In 2000, there were 31 workers who commuted into the municipality and 161 workers who commuted away. The municipality is a net exporter of workers, with about 5.2 workers leaving the municipality for every one entering. Of the working population, 10.3% used public transportation to get to work, and 71.6% used a private car.

==Religion==
From the 2000 census, 127 or 30.7% were Roman Catholic, while 151 or 36.5% belonged to the Swiss Reformed Church. Of the rest of the population, there was 1 member of an Orthodox church, and there were 49 individuals (or about 11.84% of the population) who belonged to another Christian church. There were 4 individuals (or about 0.97% of the population) who were Jewish, and 13 (or about 3.14% of the population) who were Islamic. 80 (or about 19.32% of the population) belonged to no church, are agnostic or atheist, and 6 individuals (or about 1.45% of the population) did not answer the question.

==Education==
In Dully about 124 or (30.0%) of the population have completed non-mandatory upper secondary education, and 142 or (34.3%) have completed additional higher education (either university or a Fachhochschule). Of the 142 who completed tertiary schooling, 37.3% were Swiss men, 19.0% were Swiss women, 25.4% were non-Swiss men and 18.3% were non-Swiss women.

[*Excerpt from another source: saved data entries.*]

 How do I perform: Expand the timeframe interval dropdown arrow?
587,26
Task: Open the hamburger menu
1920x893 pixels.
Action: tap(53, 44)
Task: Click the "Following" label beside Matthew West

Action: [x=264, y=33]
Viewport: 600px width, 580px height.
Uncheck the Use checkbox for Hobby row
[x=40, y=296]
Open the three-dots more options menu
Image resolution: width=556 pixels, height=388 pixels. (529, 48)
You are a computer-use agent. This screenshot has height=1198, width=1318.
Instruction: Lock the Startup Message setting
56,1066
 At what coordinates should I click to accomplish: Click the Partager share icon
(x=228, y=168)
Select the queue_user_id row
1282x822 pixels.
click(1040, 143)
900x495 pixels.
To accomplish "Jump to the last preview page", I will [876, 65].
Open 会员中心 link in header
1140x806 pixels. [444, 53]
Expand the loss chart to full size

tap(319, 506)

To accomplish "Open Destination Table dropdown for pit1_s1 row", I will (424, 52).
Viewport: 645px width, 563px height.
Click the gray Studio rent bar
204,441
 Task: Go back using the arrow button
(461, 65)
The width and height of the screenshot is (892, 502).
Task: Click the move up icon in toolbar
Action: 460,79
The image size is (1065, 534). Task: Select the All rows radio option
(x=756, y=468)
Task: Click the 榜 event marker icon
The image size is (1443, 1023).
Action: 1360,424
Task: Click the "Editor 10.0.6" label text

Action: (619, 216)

In the 2009/2010 school year there were a total of 50 students in the Dully school district. In the Vaud cantonal school system, two years of non-obligatory pre-school are provided by the political districts. During the school year, the political district provided pre-school care for a total of 1,249 children of which 563 children (45.1%) received subsidized pre-school care. The canton's primary school program requires students to attend for four years. There were 31 students in the municipal primary school program. The obligatory lower secondary school program lasts for six years and there were 19 students in those schools.

As of 2000, there were 11 students in Dully who came from another municipality, while 68 residents attended schools outside the municipality.